I think most have IRA's and contribute 18% monthly.


----------



## W00dbutcher (Jan 14, 2019)

TMZ has reported he was hit by an Uber car.

We all know TMZ is the God's word.


----------



## Bork_Bork_Bork (May 20, 2019)

W00dbutcher said:


> TMZ has reported he was hit by an Uber car.
> 
> We all know TMZ is the God's word.


TMZ doesn't say a thing about that in their article.

Also, who's God?


----------



## WAHN (May 6, 2019)

Bork_Bork_Bork said:


> Indeed not....and now it looks like he hit her.....
> 
> https://www.nj.com/entertainment/20...ht Now NJ - PM Edition#cmpid=nsltr_strybutton


Her reasoning seems like it could be a bit flawed since she was turning right from a left lane.



> "We are both turning right - people are still crossing," she said. "So what happened is we're both turning right. But I know he hit me because I was already (turning). I was there, he was the one who hit me!" she told Page Six.

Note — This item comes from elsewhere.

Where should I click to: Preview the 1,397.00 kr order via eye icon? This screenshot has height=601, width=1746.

The picture in one of the articles in the OP makes it look like she started turning in front of him. Who knows, maybe he was trying to go straight in a turning lane. Been there, done that, but not in a Bugatti.


----------



## Lee239 (Mar 24, 2017)

WAHN said:


> Her reasoning seems like it could be a bit flawed since she was turning right from a left lane.
> 
> The picture in one of the articles in the OP makes it look like she started turning in front of him. Who knows, maybe he was trying to go straight in a turning lane. Been there, done that, but not in a Bugatti. :smiles:
> 
> View attachment 326185


You really can't tell he may have tried to zoom around her at a high rate of speed. But if she did try to turn right not from the right lane she's an idiot and it is her fault. Being an Uber would make sense since I'm sure we have all broken traffic rules while driving for that crooked organization.


----------



## WAHN (May 6, 2019)

Lee239 said:


> I'm sure we have all broken traffic rules while driving for that crooked organization.


Never ever. ?


----------



## RabbleRouser (Apr 30, 2019)

⚠ Serves Morgan right.?
A $2ML car
Ridiculous

Even more so, ? *DRIVING * ? A $2ml car in NYC .

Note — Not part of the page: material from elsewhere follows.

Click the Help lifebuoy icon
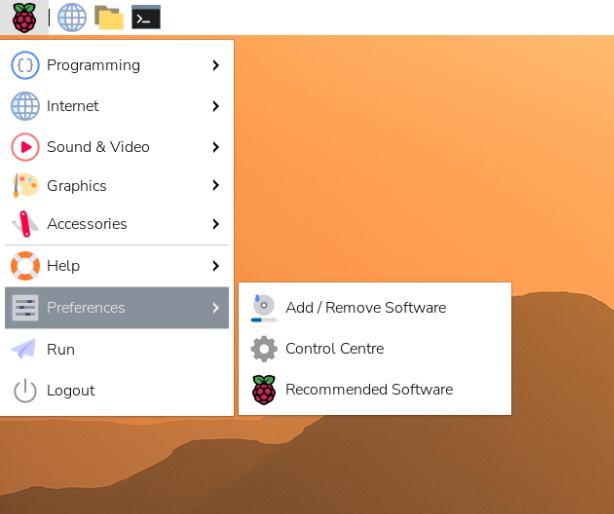pos(25,266)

Side note: nice color combo choice ✅ sort of a Cream w/ Caramel leather.


----------



## DriverMark (Jan 22, 2018)

hmmm, dashcam? ..... if it's her fault, she is SOL for life on a $2m claim. Drive defensive when you are a driver. You don't ever want an accident to be your fault.

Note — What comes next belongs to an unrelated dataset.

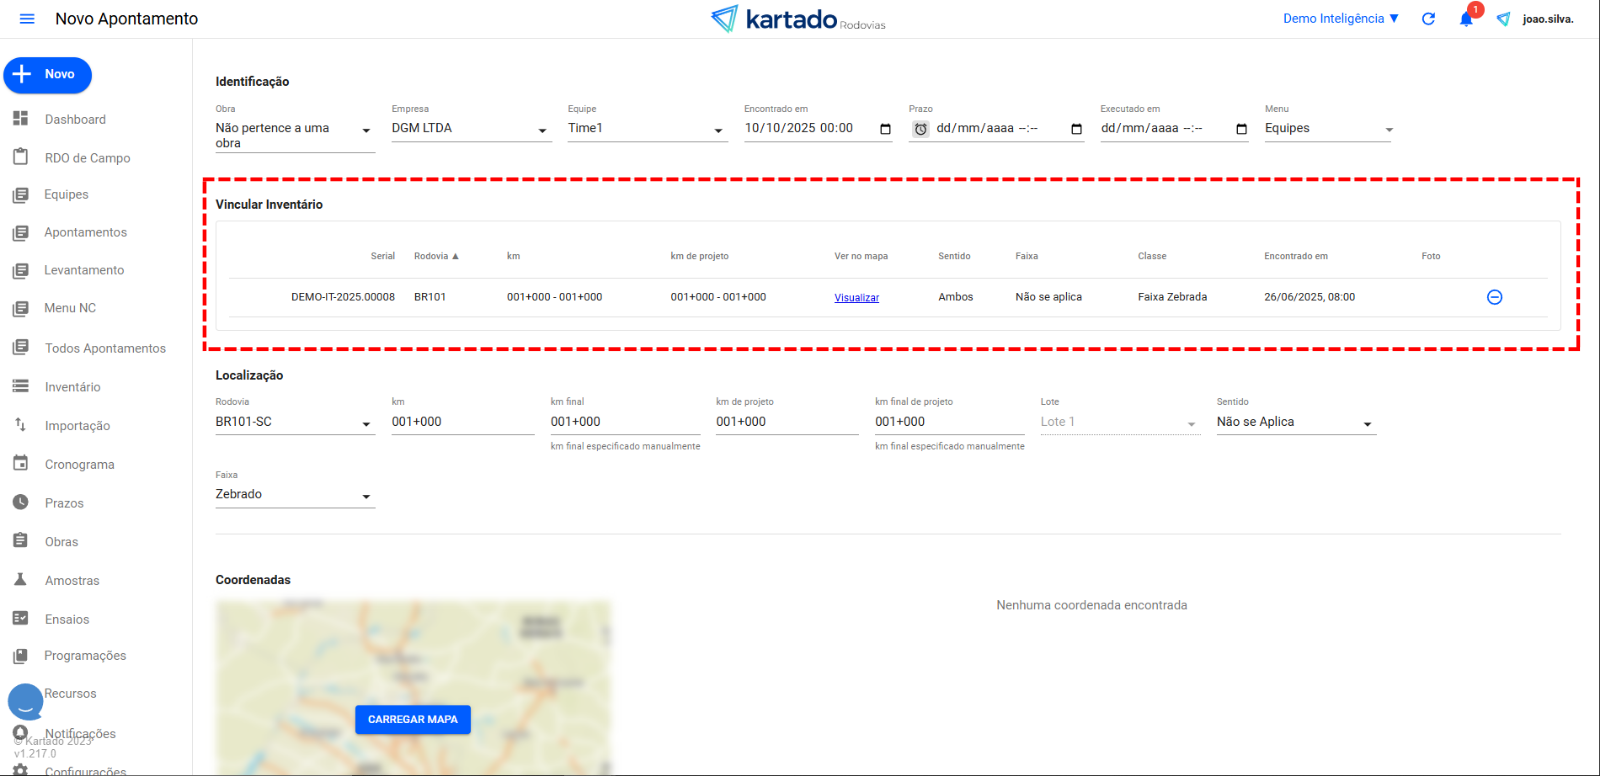Open Inventário from the sidebar
1601x777 pixels.
point(72,387)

Sat next to Tracy Morgan on the plane once upon a time. Co-worker I was with he was flirting with pretty hard. That was prior to him getting smashed by the Wal-Mart truck. Dude has some bad luck driving.......


----------



## lowcountry dan (Jun 15, 2017)

Tracy Morgan. Too bad he survived the first crash.


----------



## RabbleRouser (Apr 30, 2019)

1.5xorbust said:


> James River will love that one.


It was Morgan's Fault
He tried to gun it left around the front of the Honda making a legal right turn.
Morgan didn't make it ? ? ?

Unless u know what ur doing in a Hyper Super Car you're a menace 2 society.
Dangerous ride for the amateur


----------



## BigRedDriver (Nov 28, 2018)

And I should care about a dude driving a 2 million dollar car? Why?


----------



## RabbleRouser (Apr 30, 2019)

BigRedDriver said:


> And I should care about a dude driving a 2 million dollar car? Why?


Simply put,
Because you're Better than the guy driving the $2ml sled ?


----------



## Seamus (Jun 21, 2018)

1.5xorbust said:


> James River will love that one.


Naw they couldn't care.....NYC TLC has to have Commercial insurance so Uber doesn't have to worry about the insurance! Drivers commercial insurance company is liable.


----------



## Anonymhysa (Jan 15, 2019)

I don't see any Uber/Lyft stickers on her CR-V. Correct me if I'm wrong, but aren't NY/NJ super anal about that?


----------



## Seamus (Jun 21, 2018)

Anonymhysa said:


> I don't see any Uber/Lyft stickers on her CR-V. Correct me if I'm wrong, but aren't NY/NJ super anal about that?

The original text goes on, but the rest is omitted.